Gli occhi di due importanti entità erano su di lei in quel momento per analizzare come si sarebbe comportata da lì in avanti. Una delle due entità era sorridente, consapevole di aver trovato la sua vittima, mentre l'altra era imbronciata, sapendo che forse aveva scelto la persona sbagliata.
Dopo qualche minuto, sento dei suoni dietro di me e mi volto, trovando mia madre con il naso a patata rosso e il trucco sciolto dalle lacrime.
"Allora io vado." Conosco il suo gioco e so che questo teatrino è solo per impietosirmi e farmi cambiare idea.
<<Quante volte l'ha fatto dopo avermi fatto sanguinare...>>
Torno a rivolgere le mie attenzioni al forno, mentre acconsento e la sento percorrere il poco spazio che la separa dalla porta.
"Tanto lo so che non starai senza un tetto sulla testa, con tutti gli uomini che ti ospitano nel proprio letto ogni notte." Borbotto tra me e me quando la sento chiudere la porta dietro di sé e lasciandomi cadere a terra.
Il silenzio avvolge la casa quando la notte prende il posto del dì e sento la mancanza della mia famiglia.
<<Certo, non era perfetta, ma è la mia famiglia.>>
Con il telefono in mano, vago per casa convincendomi a non fare quella chiamata che il mio cuore pensa di voler fare: so già le conseguenze e la mia schiena non può sopportarlo.

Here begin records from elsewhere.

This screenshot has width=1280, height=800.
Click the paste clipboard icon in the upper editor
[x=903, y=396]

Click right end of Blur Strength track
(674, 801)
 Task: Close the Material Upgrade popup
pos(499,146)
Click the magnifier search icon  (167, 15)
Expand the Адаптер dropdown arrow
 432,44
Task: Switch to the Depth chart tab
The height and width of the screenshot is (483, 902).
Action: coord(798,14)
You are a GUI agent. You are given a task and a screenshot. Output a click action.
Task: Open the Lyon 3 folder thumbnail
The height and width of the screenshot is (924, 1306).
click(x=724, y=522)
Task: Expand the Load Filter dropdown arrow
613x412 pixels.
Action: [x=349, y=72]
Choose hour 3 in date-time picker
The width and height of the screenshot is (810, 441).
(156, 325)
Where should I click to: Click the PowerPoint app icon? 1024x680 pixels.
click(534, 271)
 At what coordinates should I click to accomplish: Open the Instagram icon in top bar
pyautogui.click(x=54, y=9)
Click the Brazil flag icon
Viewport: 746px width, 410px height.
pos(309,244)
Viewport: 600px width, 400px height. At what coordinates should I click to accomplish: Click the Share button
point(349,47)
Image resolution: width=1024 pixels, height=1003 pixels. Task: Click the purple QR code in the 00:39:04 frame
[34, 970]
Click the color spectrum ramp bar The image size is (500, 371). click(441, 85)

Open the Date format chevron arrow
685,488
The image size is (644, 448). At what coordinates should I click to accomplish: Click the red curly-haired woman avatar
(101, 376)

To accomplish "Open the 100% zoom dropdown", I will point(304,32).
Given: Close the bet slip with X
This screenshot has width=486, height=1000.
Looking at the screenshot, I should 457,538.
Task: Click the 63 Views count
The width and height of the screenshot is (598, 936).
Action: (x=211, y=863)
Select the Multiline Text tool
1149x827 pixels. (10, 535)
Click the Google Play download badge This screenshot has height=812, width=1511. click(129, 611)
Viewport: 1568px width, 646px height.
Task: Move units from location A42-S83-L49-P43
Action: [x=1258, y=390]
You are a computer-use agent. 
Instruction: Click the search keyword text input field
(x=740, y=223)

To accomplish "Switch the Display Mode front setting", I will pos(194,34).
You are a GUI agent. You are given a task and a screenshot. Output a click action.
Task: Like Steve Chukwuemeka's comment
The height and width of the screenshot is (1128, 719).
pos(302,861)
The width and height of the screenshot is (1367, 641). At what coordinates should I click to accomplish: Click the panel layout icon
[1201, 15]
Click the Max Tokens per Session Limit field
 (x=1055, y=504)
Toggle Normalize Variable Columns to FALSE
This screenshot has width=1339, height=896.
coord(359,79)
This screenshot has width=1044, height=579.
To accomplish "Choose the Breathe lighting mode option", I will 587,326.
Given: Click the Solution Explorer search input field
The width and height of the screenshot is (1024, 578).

Non di nuovo.
Mi sdraio sul letto, fissando il soffitto a chiazze perché non abbiamo mai avuto voglia di prendere una scala per poterlo pitturare, così come le parti alte dei muri e mi ricordo i bei tempi in cui la mia poteva sembrare ancora una famiglia senza problemi.
<<Peccato che io faccia fatica a ricordare come eravamo prima del licenziamento di papà.>>
Un paio di occhi rossi brillò nella notte oscura, mentre quella fragile creatura crollava nel sonno e il malefico sorriso seguì quel sanguigno colore subito dopo.
"È arrivato il momento dello scacco matto." Sussurrò all'aria, prima di scomparire nel buio e tornare da dove era venuto per riferire tutto al suo capo.
Nello stesso momento, dei lunghi capelli bianchi venivano alzati dal vento e sprigionavano il loro profumo di nuvole in tutto l'isolato, cullando quella giovane ragazza in un sonno senza sogni.
"Sei stata designata per salvare il mondo, ma io ti terrò d'occhio Ginevra, non mi fido di te."